In an article published yesterday on The Concourse, Will Gordon presents an impassioned, rational and well-argued discourse on the becoming-more-ridiculous-by-the-day world of crowd-based funding, and the potential impact on the beer industry. The foamy, hoppy tidal wave of delicious craft beer in the U.S. has been well documented, particularly with the U.S. hitting the 3,000 brewery mark earlier this month. Because starting a business is difficult, many breweries are turning to the public for funding support (a whole other post could be written about how many o these new breweries should be opening in the first place). Most of these are startup breweries, looking for enough funding to deliver beer to their local community. Others are massive operations looking to expand into new territories like…Europe.
Stone Brewing Company, one of the largest craft brewers in the United States, recently announced expansion plans to build a brewery in Berlin. Part of this project includes a crowd-sourced funding campaign asking for $1 million from the beer-drinking public to expedite construction. Construction that, as Mr. Gordon points out, is going to happen regardless.
And Mr. Gordon is absolutely correct in his point that “crowd-funding campaigns for established, mainstream commercial operations are bullshit”. Stone doesn’t NEED the $1 million from the public to push this project through. Similar expansions (albeit domestic) by Lagunitas, New Belgium, Sierra Nevada and Oskar Blues were all accomplished without crowd-funding, after all.
The article does a good job of explaining why you should spend your money elsewhere (and why this campaign is bound to succeed anyway). My response here is to suggest that despite the efforts of Stone, I believe that crowd-funding can be an important tool for the right brewery looking to get its start.

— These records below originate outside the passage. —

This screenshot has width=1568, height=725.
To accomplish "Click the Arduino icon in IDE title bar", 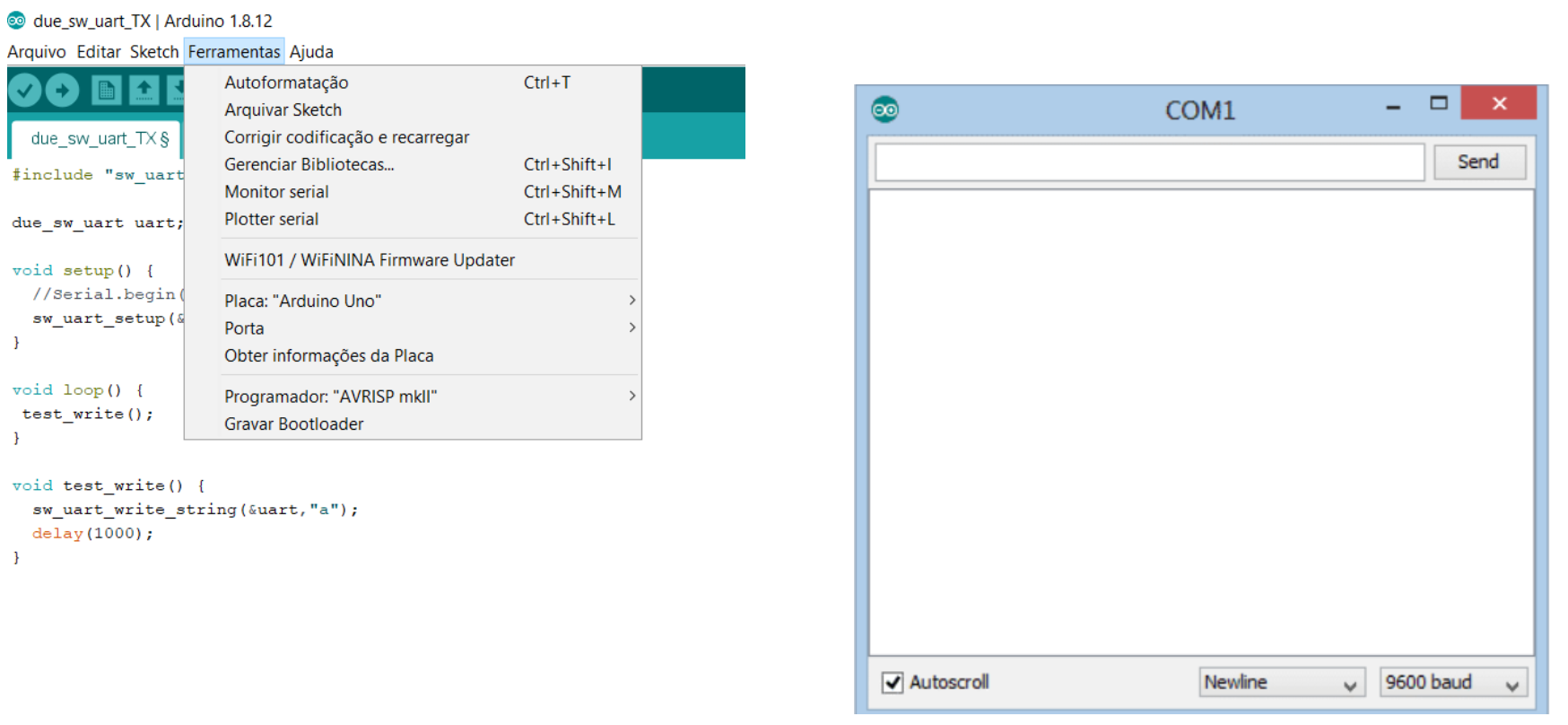I will point(16,21).
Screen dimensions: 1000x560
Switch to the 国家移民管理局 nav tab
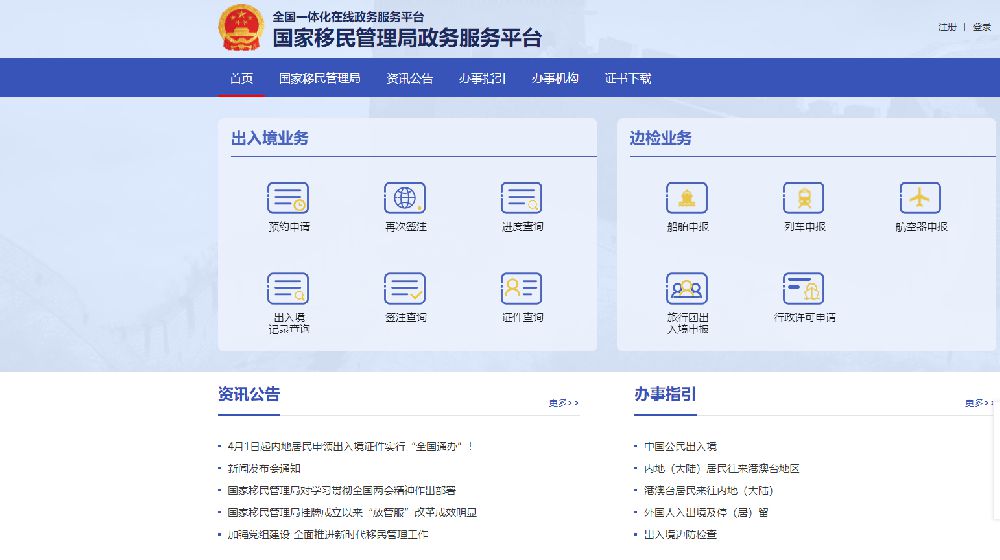tap(319, 78)
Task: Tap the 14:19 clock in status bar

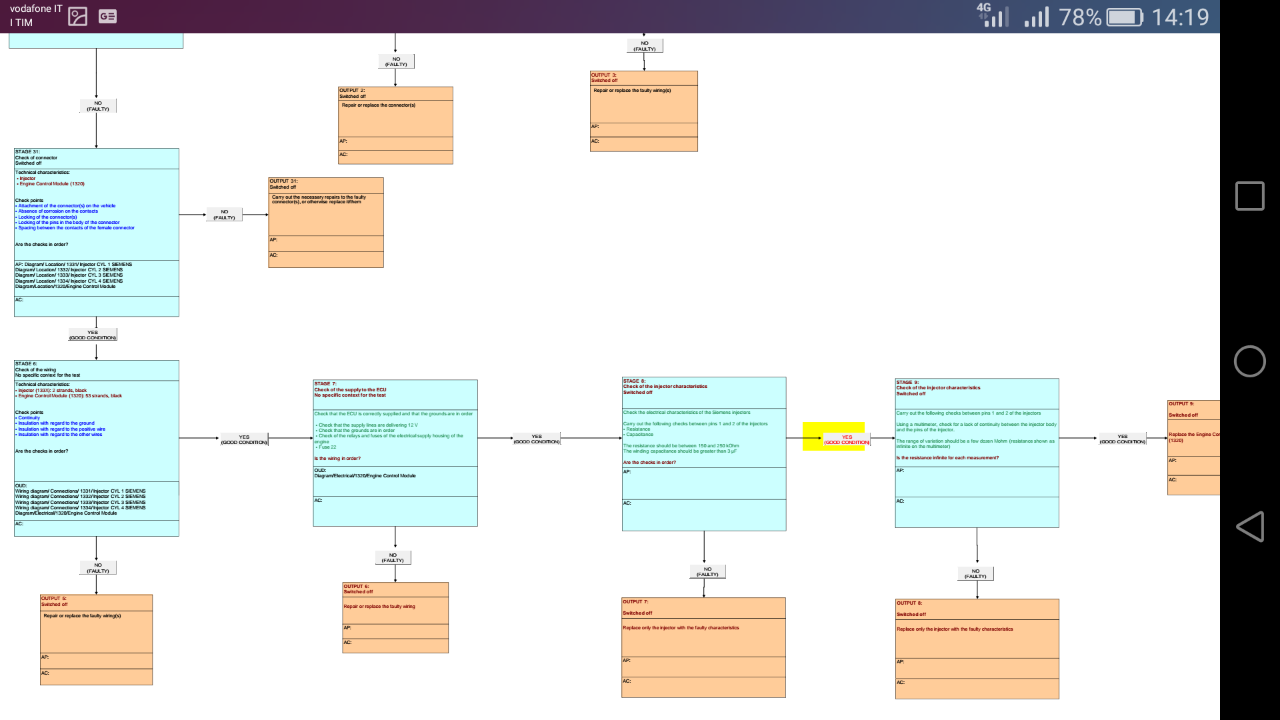Action: point(1180,17)

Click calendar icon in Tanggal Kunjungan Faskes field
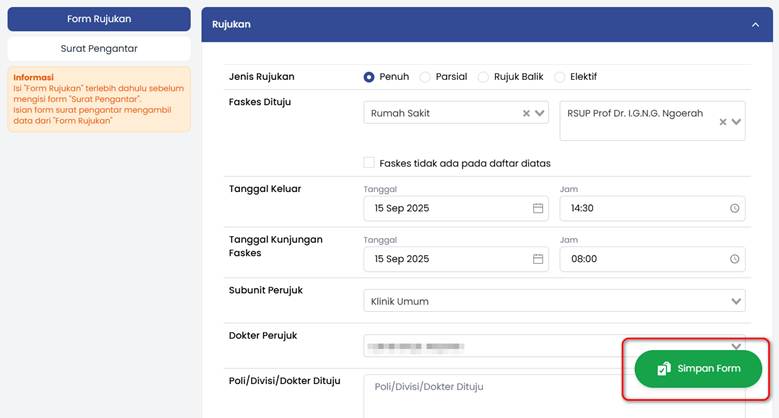point(537,259)
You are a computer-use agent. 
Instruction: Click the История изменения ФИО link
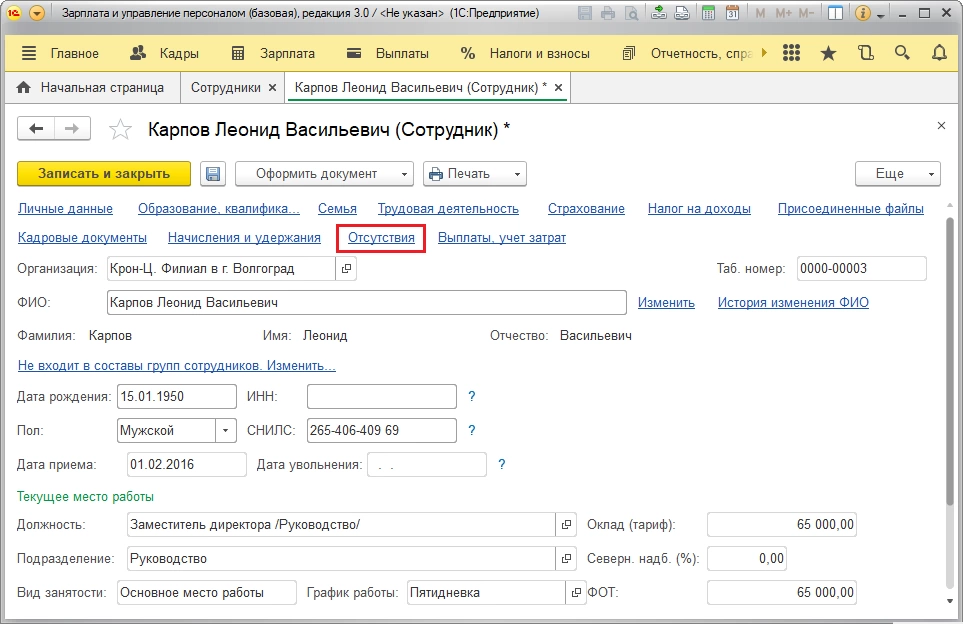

For every giant brewery expanding, there are probably 100 just starting, or in planning. And many of these upstarts are looking for support via crowd-funding sites like Kickstarter. At the time of writing this, I find at least 15 brewery projects on Kickstarter. These are projects I’m more likely to support, allowing crowd-funding to serve more of its true purpose as a community development tool.
For me, supporting a small brewery (or any other project) on Kickstarter is a chance to build community. You are saying, with your dollars, “I want this in my neighborhood”. Crowd-funding provides a platform for aspiring breweries to introduce themselves to a local community, and establish a meaningful connection with future consumers. It gives consumers a chance to evaluate – is this brewery here for the right reasons? Do they care about beer? Do they care about community? Or are they just capitalizing on a growing trend.
I’m not here to debate the merits of crowd-funding vs. more traditional capital sources (small business loans, etc). Odds are no brewery is fully funding itself with a $25,000 Kickstarter campaign. So, crowd-funding is simply one of a handful of tools a new brewery might use.
As an example, I recently funded Sketchbook Brewing, a new nanobrewery coming to Evanston, IL in early-fall 2014. I live about 5 miles away in Chicago’s Lincoln Square neighborhood. Their crowd-funding campaign on Kickstarter introduced me to the vision for the brewery, and the people involved. My $15 got me a sticker and a keychain – but also something to look forward to. Because I’m ‘invested’, I’m now following Sketchbook on social media, via their newsletter, etc, and patiently wait for the day I can bike up to Evanston and fill a growler.
Now, I’m not going to personally help fund every single business that wants to set up shop in my neighborhood. That would be silly, unsustainable, and as Mr. Gordon points out, bad for my liver. But, given the opportunity to fund the projects I’m excited about, and want to see in my city, I’m more than happy to be a part of that.